OTA em baixa: FDA divulga 15 anos de dados sobre micotoxinas

Uma análise recentemente publicada com dados de monitoramento da FDA ao longo de 15 anos revelou que a grande maioria dos alimentos amostrados para ocratoxina A (OTA) não apresentou níveis quantificáveis da micotoxina. Os resultados apoiam a continuidade da vigilância em commodities de maior risco e podem subsidiar futuras decisões regulatórias sobre o contaminante nos EUA.

Mais de 3.700 amostras analisadas

O estudo analisou 3.708 amostras de alimentos coletadas pelo Programa de Conformidade de Micotoxinas em Alimentos Humanos da FDA entre os anos fiscais de 2008 e 2022, e foi detectado OTA acima do limite de quantificação em 131 amostras, representando 3,5% do total, ou seja, 96,5% das amostras não continham OTA detectável ou apresentavam níveis abaixo do limite aplicável. A FDA ressalta que o programa de amostragem foca em commodities sabidamente suscetíveis à contaminação por micotoxinas, e não representa uma avaliação estatisticamente representativa de todo o abastecimento alimentar americano.

Café verde e especiarias com maiores concentrações

As concentrações de OTA variaram de 1,03 a 116 microgramas por quilograma (µg/kg), sendo que as maiores concentrações foram encontradas em grãos de café verde, frutas secas, produtos de grãos e especiarias — resultados consistentes com levantamentos nacionais e globais anteriores. Entre os destaques por categoria, os alimentos infantis apresentaram apenas uma amostra positiva entre 168 (0,6%); frutas secas, especialmente passas, tiveram 12,4% de detecção; especiarias registraram a maior taxa de detecção, com 39,7% das amostras positivas, e concentrações de até 52,9 µg/kg, com os maiores níveis observados em pimentas e noz-moscada; e grãos de café apresentaram 2,7% de amostras positivas, com a maior concentração individual registrada no estudo (116 µg/kg), embora a torra reduza substancialmente os níveis de OTA.

Comparação com limites internacionais

A FDA não estabelece atualmente um limite máximo regulatório para OTA em alimentos, porém utiliza um nível de referência de 20 µg/kg para identificar casos que requerem avaliação individualizada de segurança. Durante o período estudado, apenas 17 amostras (0,4% do total) superaram esse nível, sendo que produtos importados corresponderam a 15 dessas amostras, das quais seis tiveram a entrada recusada nos EUA.

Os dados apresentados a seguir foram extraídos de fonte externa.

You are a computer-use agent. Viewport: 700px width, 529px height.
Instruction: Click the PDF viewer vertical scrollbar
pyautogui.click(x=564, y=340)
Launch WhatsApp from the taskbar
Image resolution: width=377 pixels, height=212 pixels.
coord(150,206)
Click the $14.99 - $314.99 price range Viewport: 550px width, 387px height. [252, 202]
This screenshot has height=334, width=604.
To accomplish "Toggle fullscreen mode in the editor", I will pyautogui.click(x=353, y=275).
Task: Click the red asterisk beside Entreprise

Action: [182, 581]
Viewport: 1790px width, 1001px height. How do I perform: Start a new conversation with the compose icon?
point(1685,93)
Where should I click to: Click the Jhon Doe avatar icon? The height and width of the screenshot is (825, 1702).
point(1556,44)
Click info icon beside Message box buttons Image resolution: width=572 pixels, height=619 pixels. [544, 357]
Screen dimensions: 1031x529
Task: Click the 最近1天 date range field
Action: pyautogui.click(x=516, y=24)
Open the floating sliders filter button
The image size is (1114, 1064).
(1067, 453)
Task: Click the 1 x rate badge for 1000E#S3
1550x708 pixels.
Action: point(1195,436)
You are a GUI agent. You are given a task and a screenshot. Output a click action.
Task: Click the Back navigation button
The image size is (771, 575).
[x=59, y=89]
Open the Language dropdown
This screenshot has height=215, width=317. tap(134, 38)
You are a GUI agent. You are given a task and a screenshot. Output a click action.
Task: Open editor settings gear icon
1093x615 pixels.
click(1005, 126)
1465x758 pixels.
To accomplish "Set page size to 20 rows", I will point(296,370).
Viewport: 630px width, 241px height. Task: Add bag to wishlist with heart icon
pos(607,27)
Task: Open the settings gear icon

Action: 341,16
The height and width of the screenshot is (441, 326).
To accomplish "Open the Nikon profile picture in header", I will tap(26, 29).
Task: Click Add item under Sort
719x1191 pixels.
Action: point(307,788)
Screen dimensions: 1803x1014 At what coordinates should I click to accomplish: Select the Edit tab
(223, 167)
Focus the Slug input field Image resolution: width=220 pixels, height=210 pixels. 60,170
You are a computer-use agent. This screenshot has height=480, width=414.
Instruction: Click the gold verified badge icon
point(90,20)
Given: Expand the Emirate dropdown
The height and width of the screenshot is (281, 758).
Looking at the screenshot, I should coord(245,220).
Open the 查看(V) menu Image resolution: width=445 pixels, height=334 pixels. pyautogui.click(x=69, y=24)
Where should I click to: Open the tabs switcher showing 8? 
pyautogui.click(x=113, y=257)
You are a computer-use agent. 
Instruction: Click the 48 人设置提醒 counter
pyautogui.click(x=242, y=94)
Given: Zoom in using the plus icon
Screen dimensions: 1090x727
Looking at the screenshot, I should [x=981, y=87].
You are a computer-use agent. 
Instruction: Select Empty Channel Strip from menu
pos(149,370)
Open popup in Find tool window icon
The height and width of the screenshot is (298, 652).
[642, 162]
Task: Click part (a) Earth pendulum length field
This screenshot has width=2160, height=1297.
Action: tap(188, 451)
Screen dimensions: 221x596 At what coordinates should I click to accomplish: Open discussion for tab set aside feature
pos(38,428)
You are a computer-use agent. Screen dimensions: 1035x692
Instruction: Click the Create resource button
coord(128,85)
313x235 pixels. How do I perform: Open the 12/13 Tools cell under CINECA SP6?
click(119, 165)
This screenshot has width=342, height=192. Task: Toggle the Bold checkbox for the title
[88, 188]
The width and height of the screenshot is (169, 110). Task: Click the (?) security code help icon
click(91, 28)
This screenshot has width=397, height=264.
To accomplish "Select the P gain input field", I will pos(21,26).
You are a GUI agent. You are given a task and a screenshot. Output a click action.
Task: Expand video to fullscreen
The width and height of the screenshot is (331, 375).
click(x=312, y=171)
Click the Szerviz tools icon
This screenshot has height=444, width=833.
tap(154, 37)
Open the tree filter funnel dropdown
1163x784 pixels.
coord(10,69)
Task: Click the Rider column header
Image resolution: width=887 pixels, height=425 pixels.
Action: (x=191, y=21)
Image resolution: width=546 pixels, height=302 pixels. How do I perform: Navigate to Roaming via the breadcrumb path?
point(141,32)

Em comparação com padrões internacionais, 47,3% das amostras com OTA quantificável superaram os limites máximos da União Europeia, enquanto 9,2% superaram os limites do Codex Alimentarius.

Monitoramento contínuo recomendado

A OTA foi classificada pela Agência Internacional de Pesquisa sobre Câncer (IARC/OMS) como “possivelmente cancerígena para humanos” e pelo Programa Nacional de Toxicologia dos EUA como “razoavelmente prevista como carcinogênica para humanos”. A FDA ressalta que boas práticas agrícolas, de fabricação e de armazenamento podem reduzir o crescimento fúngico e a contaminação por OTA, embora algum nível de contaminação seja inevitável.

A partir do ano fiscal de 2025, os laboratórios da FDA adotaram um novo método analítico multimicotoxinas, capaz de detectar simultaneamente a OTA junto a aflatoxinas, deoxinivalenol, toxinas T-2 e HT-2 e zearalenona, ampliando o monitoramento da exposição dietética nos EUA.